**Exercise description**. Lines from the entries below that hold "computer" form the answer; copy all of them.

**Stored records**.
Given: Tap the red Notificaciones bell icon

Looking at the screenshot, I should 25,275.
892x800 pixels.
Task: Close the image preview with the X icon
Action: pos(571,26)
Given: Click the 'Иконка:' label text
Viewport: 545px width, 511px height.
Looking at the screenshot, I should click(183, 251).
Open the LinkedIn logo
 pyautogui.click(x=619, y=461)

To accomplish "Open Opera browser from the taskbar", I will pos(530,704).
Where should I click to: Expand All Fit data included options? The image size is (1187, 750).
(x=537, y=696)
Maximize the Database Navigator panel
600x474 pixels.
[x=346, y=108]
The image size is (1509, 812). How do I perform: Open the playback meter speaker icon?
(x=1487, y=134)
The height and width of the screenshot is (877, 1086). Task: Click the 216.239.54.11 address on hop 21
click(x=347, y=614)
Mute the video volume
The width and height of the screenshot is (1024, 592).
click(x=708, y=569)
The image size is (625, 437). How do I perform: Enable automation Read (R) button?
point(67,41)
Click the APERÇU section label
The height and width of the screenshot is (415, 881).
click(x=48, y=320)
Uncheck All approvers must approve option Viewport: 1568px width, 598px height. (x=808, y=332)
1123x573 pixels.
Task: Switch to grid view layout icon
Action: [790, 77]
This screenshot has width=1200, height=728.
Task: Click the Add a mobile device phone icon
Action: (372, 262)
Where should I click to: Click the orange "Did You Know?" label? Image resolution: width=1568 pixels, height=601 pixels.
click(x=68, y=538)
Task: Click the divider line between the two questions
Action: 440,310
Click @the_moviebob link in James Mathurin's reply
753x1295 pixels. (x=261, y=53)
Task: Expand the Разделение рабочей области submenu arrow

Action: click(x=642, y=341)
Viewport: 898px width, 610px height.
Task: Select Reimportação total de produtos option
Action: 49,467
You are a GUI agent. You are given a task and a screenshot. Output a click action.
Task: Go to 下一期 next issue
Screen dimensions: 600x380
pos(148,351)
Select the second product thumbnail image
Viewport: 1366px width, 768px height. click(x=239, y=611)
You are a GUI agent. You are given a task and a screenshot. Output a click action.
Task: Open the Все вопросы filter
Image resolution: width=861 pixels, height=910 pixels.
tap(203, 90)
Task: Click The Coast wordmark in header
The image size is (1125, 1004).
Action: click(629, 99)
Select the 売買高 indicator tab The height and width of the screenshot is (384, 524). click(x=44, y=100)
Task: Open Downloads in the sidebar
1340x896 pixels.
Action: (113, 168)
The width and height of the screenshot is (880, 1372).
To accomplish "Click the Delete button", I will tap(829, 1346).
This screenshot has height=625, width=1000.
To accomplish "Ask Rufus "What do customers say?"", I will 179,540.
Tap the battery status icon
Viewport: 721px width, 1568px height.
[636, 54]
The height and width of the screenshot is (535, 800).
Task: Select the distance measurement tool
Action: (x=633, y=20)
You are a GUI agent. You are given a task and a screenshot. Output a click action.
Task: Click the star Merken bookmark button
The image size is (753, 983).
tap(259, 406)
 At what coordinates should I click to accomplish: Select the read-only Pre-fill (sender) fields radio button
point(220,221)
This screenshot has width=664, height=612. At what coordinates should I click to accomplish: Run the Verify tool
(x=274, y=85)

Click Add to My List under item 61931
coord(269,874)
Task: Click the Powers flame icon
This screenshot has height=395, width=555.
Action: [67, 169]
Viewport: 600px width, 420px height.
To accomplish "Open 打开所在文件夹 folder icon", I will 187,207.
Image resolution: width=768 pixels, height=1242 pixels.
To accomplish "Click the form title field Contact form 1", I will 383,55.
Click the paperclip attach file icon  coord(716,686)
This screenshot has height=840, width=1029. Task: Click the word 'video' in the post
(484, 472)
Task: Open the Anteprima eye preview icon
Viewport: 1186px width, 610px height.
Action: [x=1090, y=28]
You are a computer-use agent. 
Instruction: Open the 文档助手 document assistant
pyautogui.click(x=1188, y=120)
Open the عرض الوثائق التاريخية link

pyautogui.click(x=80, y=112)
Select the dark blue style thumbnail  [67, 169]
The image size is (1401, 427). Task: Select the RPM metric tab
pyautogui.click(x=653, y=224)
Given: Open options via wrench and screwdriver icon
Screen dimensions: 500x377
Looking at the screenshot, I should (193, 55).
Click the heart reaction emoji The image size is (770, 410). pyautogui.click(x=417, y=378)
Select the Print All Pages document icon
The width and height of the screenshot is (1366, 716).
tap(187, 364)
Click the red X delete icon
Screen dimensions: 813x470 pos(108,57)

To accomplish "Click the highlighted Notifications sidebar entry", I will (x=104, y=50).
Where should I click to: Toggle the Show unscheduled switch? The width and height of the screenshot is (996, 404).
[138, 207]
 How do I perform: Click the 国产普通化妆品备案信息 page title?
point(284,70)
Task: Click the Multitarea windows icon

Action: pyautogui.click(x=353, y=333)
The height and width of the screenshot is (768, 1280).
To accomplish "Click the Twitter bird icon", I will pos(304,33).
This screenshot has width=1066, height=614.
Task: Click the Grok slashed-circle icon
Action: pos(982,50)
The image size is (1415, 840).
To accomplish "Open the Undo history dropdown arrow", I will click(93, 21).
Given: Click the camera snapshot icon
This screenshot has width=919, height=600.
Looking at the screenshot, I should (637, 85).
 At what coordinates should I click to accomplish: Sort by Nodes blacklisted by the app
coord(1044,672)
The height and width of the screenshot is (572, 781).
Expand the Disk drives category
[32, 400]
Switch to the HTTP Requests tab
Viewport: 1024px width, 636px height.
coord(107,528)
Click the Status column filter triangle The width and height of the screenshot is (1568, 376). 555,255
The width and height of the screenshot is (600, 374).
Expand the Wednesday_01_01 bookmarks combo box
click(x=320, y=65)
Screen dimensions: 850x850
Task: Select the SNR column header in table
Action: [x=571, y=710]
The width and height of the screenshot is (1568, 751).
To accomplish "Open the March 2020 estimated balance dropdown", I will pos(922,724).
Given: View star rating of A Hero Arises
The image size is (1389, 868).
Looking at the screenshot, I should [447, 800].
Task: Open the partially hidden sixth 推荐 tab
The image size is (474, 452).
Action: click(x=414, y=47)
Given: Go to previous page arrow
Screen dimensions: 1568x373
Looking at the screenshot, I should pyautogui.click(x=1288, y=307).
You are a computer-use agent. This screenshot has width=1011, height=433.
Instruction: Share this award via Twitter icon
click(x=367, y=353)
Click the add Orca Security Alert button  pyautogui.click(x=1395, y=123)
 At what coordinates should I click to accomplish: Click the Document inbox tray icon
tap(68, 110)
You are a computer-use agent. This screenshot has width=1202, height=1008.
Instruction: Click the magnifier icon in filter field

**Exercise output**.
You are a computer-use agent. 
You are a computer-use agent. This screenshot has width=1011, height=433.
You are a computer-use agent. This screenshot has width=1202, height=1008.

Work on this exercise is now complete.